PROBLEM STATEMENT =
Please determine how many lines of the material include the word "pixels", and respond with nothing but that number.

+++

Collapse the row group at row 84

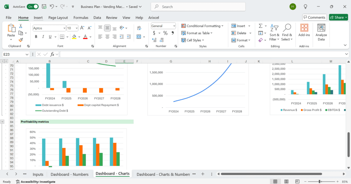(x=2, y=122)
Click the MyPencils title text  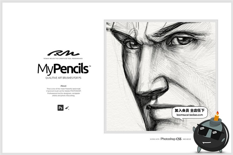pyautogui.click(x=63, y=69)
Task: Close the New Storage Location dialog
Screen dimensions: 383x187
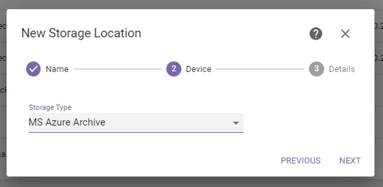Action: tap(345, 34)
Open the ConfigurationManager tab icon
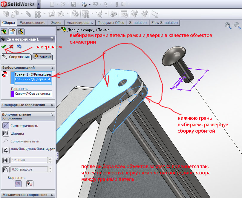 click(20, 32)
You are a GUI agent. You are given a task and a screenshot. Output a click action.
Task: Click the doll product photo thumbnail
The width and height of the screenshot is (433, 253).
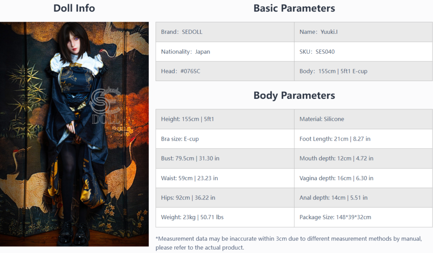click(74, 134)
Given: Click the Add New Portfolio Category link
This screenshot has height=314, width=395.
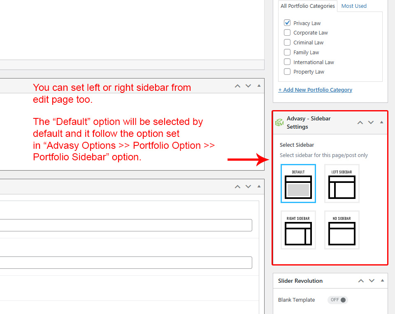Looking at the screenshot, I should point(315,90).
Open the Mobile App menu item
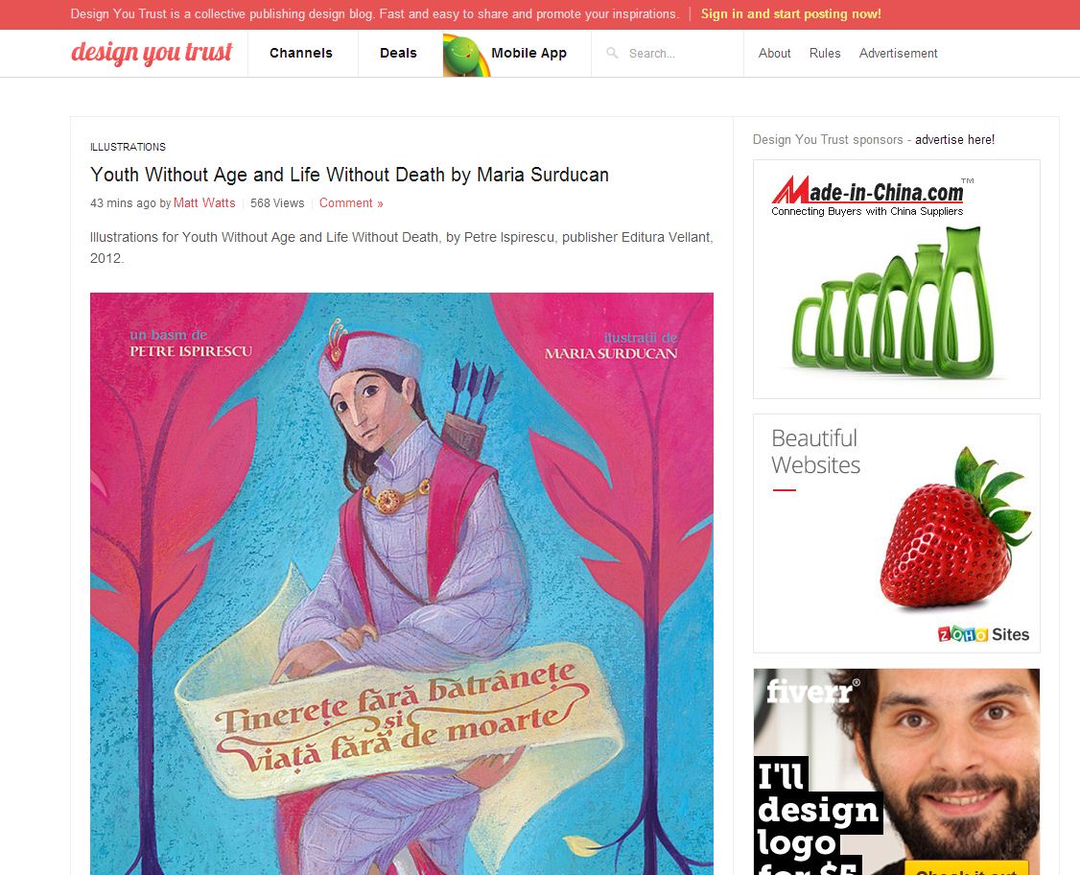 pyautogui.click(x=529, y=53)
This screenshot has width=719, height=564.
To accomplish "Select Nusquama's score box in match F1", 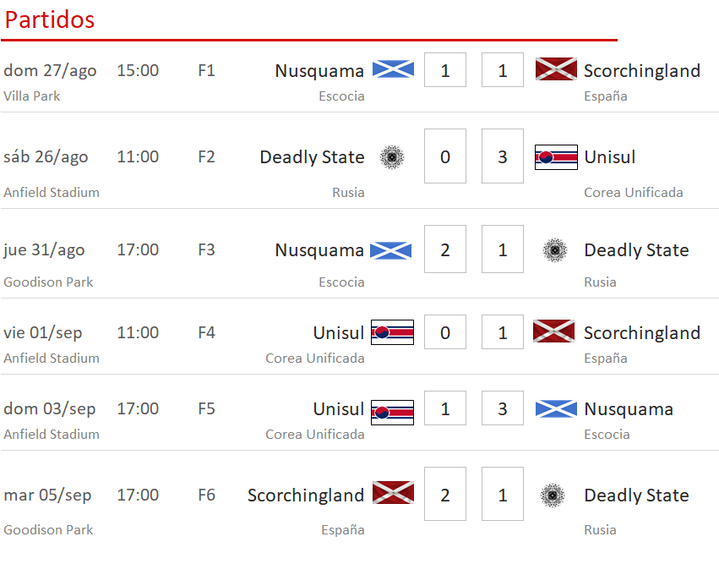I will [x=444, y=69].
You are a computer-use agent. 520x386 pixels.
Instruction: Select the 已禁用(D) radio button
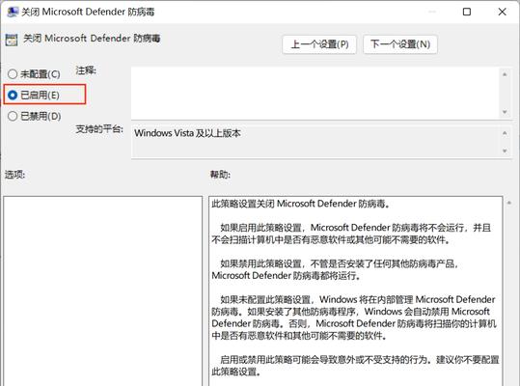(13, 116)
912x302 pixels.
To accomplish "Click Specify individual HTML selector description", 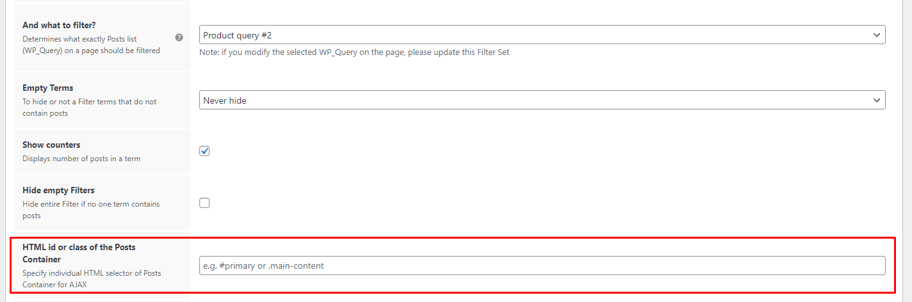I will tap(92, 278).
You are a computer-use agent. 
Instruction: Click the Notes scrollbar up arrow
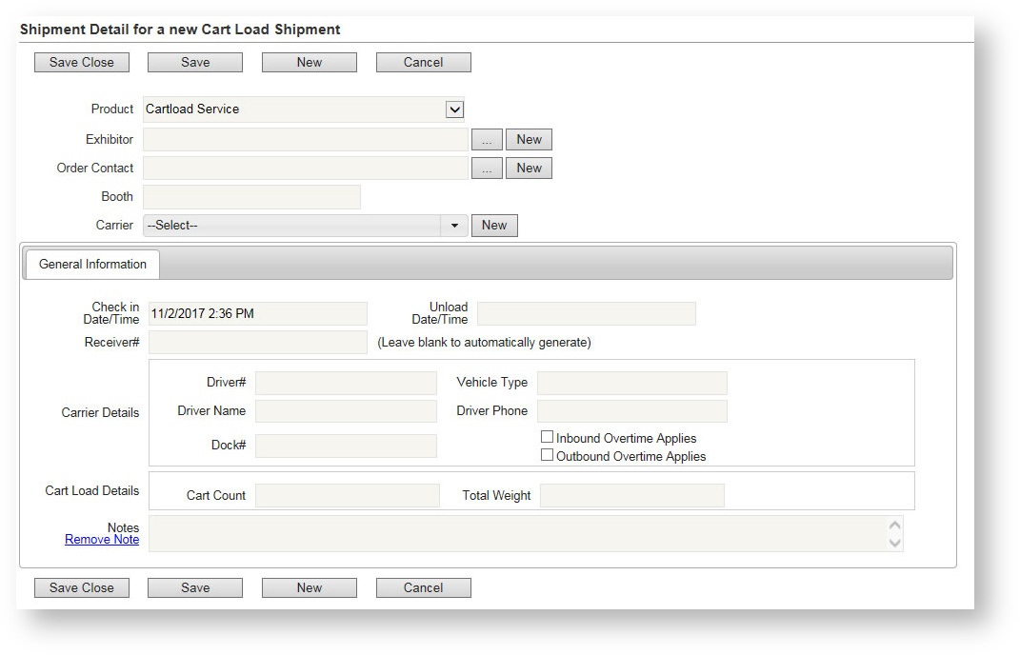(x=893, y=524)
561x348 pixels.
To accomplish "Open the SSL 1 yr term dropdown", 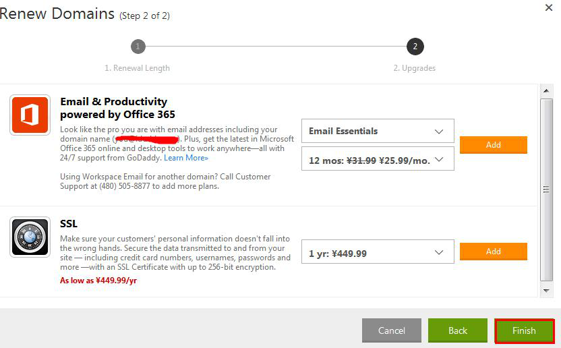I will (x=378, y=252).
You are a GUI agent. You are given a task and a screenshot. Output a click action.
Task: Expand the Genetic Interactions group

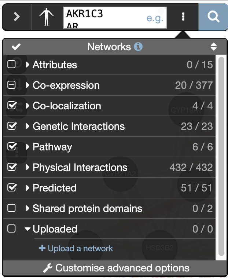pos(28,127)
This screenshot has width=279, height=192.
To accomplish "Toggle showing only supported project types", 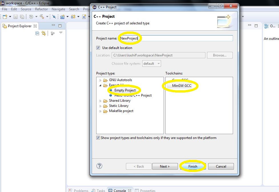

+++

EXERCISE RESULT =
3